**Reading passage**

How does the existence of introns change our view of the gene? Following splicing, the exons are always joined together in the same order in which they lie in DNA. So the colinearity of gene and protein is maintained between the individual exons and the corresponding parts of the protein chain.
Figure 2.2 shows that the order of mutations in the gene remains the same as the order of amino acid replacements in the protein. But the distances in the gene do not correspond at all with the distances in the protein. Genetic distances, as seen on a recombination map, have no relationship to the distances between the corresponding points in the protein. The length of the gene is defined by the length of the initial (precursor) RNA instead of by the length of the messenger RNA.
All the exons are represented on the same molecule of RNA, and their splicing together occurs only as an intramolecular reaction. There is usually no joining of exons carried by different RNA molecules, so the mechanism excludes any splicing together of sequences representing different alleles. Mutations located in different exons of a gene cannot complement one another; thus they continue to be defined as members of the same complementation group.
Mutations that directly affect the sequence of a protein must lie in exons. What are the effects of mutations in the introns? Since the introns are not part of the messenger RNA, mutations in them cannot directly affect protein structure. However, they can prevent the production of the messenger RNA?for example, by inhibiting the splicing together of exons. A mutation of this sort acts only on the allele that carries it. So it fails to complement any other mutation in that allele, and constitutes part of the same complementation group as the exons.

**Record set**
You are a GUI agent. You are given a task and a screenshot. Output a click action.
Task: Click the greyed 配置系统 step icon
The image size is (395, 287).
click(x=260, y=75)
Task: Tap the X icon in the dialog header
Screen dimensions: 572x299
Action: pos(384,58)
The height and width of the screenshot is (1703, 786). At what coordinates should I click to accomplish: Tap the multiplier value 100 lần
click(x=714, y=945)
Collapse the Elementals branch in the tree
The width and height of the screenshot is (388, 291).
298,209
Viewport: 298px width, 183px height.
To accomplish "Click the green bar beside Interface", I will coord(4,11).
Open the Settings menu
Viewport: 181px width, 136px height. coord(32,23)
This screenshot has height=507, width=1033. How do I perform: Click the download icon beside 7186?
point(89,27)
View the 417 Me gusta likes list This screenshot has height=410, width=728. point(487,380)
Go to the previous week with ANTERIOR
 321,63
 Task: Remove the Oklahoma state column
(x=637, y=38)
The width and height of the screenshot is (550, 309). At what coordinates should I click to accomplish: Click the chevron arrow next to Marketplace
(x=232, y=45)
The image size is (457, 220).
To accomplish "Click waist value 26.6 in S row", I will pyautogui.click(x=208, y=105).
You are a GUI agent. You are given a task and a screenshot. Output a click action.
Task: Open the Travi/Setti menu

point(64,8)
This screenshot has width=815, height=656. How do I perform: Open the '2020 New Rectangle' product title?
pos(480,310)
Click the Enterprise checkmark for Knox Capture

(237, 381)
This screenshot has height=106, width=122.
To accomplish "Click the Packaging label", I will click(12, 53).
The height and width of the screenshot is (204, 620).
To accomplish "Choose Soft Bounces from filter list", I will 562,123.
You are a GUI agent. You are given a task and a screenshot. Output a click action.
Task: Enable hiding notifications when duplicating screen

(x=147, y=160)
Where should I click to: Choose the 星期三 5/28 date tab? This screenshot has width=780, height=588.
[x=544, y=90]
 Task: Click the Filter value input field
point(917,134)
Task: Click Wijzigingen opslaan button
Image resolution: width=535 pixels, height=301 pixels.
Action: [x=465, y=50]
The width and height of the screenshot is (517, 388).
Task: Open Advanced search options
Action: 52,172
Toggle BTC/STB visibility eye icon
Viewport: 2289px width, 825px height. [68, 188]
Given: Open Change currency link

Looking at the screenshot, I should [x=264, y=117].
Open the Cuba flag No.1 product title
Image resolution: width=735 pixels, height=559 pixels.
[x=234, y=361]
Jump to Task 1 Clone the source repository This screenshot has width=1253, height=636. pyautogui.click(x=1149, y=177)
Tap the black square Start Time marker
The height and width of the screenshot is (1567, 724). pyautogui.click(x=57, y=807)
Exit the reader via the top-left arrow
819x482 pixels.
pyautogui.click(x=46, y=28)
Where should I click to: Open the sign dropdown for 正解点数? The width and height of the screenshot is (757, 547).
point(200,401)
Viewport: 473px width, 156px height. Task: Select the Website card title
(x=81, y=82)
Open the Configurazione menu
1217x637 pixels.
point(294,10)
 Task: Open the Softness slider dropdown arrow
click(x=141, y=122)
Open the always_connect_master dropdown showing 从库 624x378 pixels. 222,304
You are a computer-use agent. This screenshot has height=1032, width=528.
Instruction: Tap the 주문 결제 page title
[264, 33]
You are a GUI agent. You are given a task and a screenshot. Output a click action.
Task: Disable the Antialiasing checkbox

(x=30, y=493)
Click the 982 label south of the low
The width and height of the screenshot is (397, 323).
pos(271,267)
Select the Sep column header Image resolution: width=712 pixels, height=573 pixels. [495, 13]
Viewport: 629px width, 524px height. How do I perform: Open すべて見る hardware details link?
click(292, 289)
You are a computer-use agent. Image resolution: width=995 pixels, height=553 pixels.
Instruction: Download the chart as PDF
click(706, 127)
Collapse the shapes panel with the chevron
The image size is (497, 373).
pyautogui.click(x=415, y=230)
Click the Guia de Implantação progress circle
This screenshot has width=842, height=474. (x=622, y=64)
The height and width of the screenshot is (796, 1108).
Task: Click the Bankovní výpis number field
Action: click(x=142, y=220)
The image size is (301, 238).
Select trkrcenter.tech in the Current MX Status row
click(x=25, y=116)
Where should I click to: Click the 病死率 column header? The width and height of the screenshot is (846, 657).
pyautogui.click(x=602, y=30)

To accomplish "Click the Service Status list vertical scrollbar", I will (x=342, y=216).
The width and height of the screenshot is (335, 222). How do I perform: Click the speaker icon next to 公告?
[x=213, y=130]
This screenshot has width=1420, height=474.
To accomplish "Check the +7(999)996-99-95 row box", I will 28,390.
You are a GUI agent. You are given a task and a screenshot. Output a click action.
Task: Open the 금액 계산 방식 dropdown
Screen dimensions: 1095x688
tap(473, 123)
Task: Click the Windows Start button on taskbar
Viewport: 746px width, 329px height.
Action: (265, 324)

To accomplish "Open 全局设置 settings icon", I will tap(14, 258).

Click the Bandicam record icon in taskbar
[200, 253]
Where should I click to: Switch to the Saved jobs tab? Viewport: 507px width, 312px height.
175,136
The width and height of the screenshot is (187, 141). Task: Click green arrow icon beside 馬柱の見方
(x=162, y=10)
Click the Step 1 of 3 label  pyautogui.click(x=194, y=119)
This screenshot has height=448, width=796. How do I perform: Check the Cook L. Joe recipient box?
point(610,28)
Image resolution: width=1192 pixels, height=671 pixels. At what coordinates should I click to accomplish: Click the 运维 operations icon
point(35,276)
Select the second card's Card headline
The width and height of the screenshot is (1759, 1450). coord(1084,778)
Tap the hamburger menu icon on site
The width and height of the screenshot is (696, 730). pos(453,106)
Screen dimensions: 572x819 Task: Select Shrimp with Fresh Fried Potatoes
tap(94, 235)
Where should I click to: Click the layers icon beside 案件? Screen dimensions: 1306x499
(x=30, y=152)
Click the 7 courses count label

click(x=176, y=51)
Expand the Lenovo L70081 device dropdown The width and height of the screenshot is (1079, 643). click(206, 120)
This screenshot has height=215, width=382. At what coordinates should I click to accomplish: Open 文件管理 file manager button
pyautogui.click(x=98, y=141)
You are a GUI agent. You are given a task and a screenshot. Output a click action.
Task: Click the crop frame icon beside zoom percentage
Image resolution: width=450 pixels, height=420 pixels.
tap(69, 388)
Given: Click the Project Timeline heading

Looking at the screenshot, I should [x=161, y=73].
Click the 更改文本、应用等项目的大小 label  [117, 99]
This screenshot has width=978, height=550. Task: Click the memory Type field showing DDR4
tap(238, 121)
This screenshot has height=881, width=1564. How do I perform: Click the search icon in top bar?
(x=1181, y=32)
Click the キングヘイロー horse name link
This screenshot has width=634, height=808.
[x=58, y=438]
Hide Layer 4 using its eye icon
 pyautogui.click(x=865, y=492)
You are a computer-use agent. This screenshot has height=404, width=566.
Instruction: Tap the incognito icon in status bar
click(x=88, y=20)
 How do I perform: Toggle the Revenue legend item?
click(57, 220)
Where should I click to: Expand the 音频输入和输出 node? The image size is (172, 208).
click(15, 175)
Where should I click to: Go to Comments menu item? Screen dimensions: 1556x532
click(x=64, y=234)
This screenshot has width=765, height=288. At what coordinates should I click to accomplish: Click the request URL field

**Exercise 1**
Translate this sentence from the passage on introns and exons into French: "Mutations that directly affect the sequence of a protein must lie in exons."
**Exercise 2**
List every term the passage on introns and exons uses to name a nucleic acid.
**Exercise 3**
Continue the passage on introns and exons from its last sentence, in the same formal register.

**Written response 1**
Les mutations qui affectent directement la séquence d'une protéine doivent se situer dans les exons.

**Written response 2**
DNA; RNA; initial (precursor) RNA; messenger RNA

**Written response 3**
Mutations that affect splicing are usually deleterious. The majority are single base substitutions at the junctions between introns and exons. They may cause an exon to be left out of the product, cause an intron to be included, or make splicing occur at an aberrant site. The most common result is to introduce a termination codon that results in truncation of the protein sequence. About 15% of the point mutations that cause human diseases are caused by disruption of splicing (for review see Faustino and Cooper, 2003).
Eukaryotic genes are not necessarily interrupted. Some correspond directly with the protein product in the same manner as prokaryotic genes. In yeast, most genes are uninterrupted. In higher eukaryotes, most genes are interrupted; and the introns are usually much longer than exons, creating genes that are very much larger than their coding regions (for review see Breathnach and Chambon, 1981).